Exercise description: Reproduce all of the entries below exactly, without a single change.

Data in this exercise:
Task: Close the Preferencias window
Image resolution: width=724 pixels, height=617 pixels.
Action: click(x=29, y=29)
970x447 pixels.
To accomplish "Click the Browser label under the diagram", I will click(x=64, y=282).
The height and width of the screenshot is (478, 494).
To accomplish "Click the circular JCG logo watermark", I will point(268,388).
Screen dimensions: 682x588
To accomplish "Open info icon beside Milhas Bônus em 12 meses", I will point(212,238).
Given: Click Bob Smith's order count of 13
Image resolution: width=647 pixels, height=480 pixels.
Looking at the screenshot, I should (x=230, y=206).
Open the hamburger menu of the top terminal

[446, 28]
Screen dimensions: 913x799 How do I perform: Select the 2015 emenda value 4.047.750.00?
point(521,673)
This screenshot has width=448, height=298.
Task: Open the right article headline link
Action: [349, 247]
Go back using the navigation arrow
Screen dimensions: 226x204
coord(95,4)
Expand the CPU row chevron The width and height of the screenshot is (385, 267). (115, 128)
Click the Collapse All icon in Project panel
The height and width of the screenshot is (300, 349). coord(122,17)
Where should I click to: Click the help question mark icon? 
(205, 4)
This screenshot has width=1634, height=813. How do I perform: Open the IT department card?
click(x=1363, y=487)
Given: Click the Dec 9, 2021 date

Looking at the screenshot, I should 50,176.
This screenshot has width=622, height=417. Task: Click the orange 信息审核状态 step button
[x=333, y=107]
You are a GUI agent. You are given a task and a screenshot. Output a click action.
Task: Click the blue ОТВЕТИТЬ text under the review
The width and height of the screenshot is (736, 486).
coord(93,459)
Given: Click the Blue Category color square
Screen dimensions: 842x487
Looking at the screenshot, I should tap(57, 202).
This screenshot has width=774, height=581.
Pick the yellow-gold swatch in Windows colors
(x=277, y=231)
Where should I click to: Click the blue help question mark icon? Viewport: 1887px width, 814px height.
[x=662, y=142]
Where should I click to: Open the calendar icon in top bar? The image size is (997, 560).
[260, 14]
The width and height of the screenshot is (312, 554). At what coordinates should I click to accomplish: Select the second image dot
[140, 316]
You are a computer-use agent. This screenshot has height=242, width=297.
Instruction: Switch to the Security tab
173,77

Solution to this exercise:
Task: Close the Preferencias window
Image resolution: width=724 pixels, height=617 pixels.
Action: click(x=29, y=29)
970x447 pixels.
To accomplish "Click the Browser label under the diagram", I will click(x=64, y=282).
The height and width of the screenshot is (478, 494).
To accomplish "Click the circular JCG logo watermark", I will point(268,388).
Screen dimensions: 682x588
To accomplish "Open info icon beside Milhas Bônus em 12 meses", I will point(212,238).
Given: Click Bob Smith's order count of 13
Image resolution: width=647 pixels, height=480 pixels.
Looking at the screenshot, I should (x=230, y=206).
Open the hamburger menu of the top terminal

[446, 28]
Screen dimensions: 913x799 How do I perform: Select the 2015 emenda value 4.047.750.00?
point(521,673)
This screenshot has width=448, height=298.
Task: Open the right article headline link
Action: [349, 247]
Go back using the navigation arrow
Screen dimensions: 226x204
coord(95,4)
Expand the CPU row chevron The width and height of the screenshot is (385, 267). (115, 128)
Click the Collapse All icon in Project panel
The height and width of the screenshot is (300, 349). coord(122,17)
Where should I click to: Click the help question mark icon? 
(205, 4)
This screenshot has width=1634, height=813. How do I perform: Open the IT department card?
click(x=1363, y=487)
Given: Click the Dec 9, 2021 date

Looking at the screenshot, I should 50,176.
This screenshot has width=622, height=417. Task: Click the orange 信息审核状态 step button
[x=333, y=107]
You are a GUI agent. You are given a task and a screenshot. Output a click action.
Task: Click the blue ОТВЕТИТЬ text under the review
The width and height of the screenshot is (736, 486).
coord(93,459)
Given: Click the Blue Category color square
Screen dimensions: 842x487
Looking at the screenshot, I should tap(57, 202).
This screenshot has width=774, height=581.
Pick the yellow-gold swatch in Windows colors
(x=277, y=231)
Where should I click to: Click the blue help question mark icon? Viewport: 1887px width, 814px height.
[x=662, y=142]
Where should I click to: Open the calendar icon in top bar? The image size is (997, 560).
[260, 14]
The width and height of the screenshot is (312, 554). At what coordinates should I click to accomplish: Select the second image dot
[140, 316]
You are a computer-use agent. This screenshot has height=242, width=297.
Instruction: Switch to the Security tab
173,77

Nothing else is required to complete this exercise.